Dead But Dreaming of Electric Sheep began with a simple image, inspired by Tremblay’s reading of Mary Roach‘s book chronicling the history of our treatment of corpses, Stiff. As he read, Tremblay imagined a body sitting on an airplane, remote-controlled by someone else. At the time, it was a “silly what-if” concept, filed away in his head. Years later, when he became an author suing a tech company to keep AI from scraping his work for ideas, it started to feel frighteningly plausible, taking the “silly what-if” into the territory of a high-concept horror show about what happens when we try to exploit and commodify uniquely human aspects of consciousness. 

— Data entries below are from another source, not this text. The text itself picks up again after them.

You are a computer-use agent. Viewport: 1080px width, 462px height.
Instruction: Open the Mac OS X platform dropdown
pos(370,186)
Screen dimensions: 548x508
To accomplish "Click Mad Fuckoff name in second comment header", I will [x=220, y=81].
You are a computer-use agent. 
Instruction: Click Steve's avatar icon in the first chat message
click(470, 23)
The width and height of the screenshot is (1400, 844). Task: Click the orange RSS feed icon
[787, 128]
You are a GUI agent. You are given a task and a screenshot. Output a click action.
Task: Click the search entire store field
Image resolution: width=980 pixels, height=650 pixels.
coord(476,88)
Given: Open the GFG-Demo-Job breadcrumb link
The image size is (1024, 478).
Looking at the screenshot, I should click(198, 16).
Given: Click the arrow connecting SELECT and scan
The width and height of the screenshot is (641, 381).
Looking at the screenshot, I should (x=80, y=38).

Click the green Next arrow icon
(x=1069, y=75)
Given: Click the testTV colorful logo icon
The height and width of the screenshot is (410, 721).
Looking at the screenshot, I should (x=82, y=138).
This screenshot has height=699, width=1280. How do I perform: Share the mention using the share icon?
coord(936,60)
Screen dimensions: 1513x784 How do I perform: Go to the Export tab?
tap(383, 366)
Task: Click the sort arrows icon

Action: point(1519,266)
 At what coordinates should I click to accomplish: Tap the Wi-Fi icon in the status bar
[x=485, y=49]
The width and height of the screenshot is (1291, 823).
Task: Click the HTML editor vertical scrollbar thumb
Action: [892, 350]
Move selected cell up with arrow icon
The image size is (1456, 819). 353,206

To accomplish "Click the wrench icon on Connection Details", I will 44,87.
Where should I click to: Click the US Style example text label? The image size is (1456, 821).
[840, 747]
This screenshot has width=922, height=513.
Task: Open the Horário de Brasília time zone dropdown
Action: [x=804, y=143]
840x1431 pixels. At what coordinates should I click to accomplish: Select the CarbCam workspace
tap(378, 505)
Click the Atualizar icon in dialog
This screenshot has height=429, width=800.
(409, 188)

“It stuck with me,” Tremblay said of that what-if imagery. “And then a few years later, when I was a part of the case suing OpenAI on behalf of writers, that what-if suddenly didn’t seem as silly. The more I learned about how that corporation operates and without really any sort of ethical thought to anything, I was like, ‘Oh, I’m going to play with that. That’s actually happening.”

So, what if someone actually in favor of generative AI picks up Tremblay’s self-described “anti-AI screed?” He hopes that, at the very least, he’s made the ride enjoyable in a distinctly human way that might begin to reshape the conversation. 

“I think that was another reason why I wanted to have the humor,” Tremblay said. “If people are reading this book who aren’t on the side of like, ‘Hey, LLMs taking authors’ books is bad,’ maybe if they read something that’s cut with some humor, that maybe they’ll be more easily swayed.”

Dead But Dreaming of Electric Sheep is now in bookstores everywhere.